WHAT THE TASK ASKS: After finding the line that contains "SHOP ALL (68, 1983)", give again that line and each one following it, exactly, until the records end.

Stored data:
--- START ---

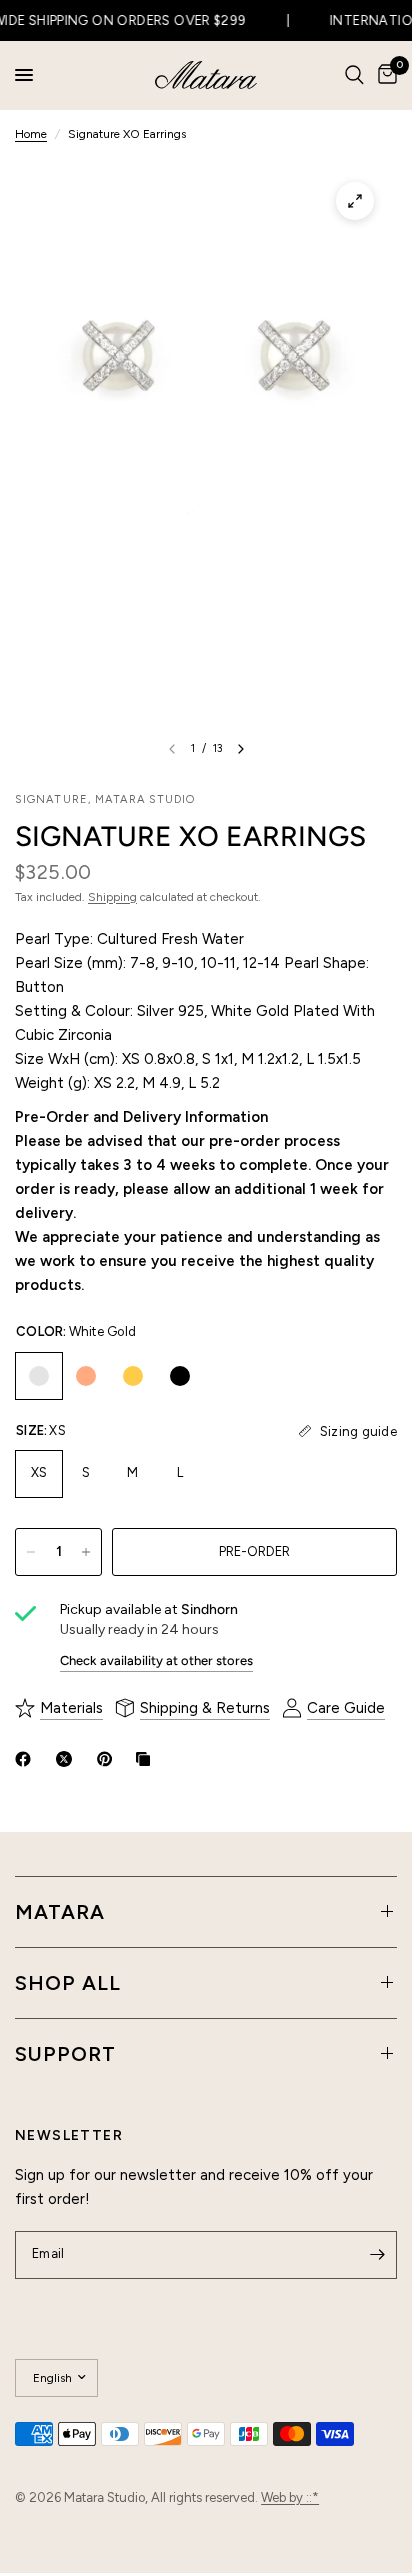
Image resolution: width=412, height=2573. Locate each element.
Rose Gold (86, 1376)
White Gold (39, 1376)
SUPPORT (65, 2054)
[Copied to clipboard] (147, 1759)
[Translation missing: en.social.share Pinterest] (109, 1759)
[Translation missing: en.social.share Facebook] (27, 1759)
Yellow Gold (133, 1376)
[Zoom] (355, 201)
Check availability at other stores (156, 1660)
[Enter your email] (377, 2255)
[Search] (354, 75)
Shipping (112, 897)
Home (31, 134)
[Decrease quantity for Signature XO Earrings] (31, 1552)
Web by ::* (290, 2497)
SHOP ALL (68, 1983)
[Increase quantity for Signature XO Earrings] (86, 1552)
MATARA (60, 1912)
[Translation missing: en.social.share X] (68, 1759)
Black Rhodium (180, 1376)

--- END ---

TASK RESPONSE:
SHOP ALL (68, 1983)
[Increase quantity for Signature XO Earrings] (86, 1552)
MATARA (60, 1912)
[Translation missing: en.social.share X] (68, 1759)
Black Rhodium (180, 1376)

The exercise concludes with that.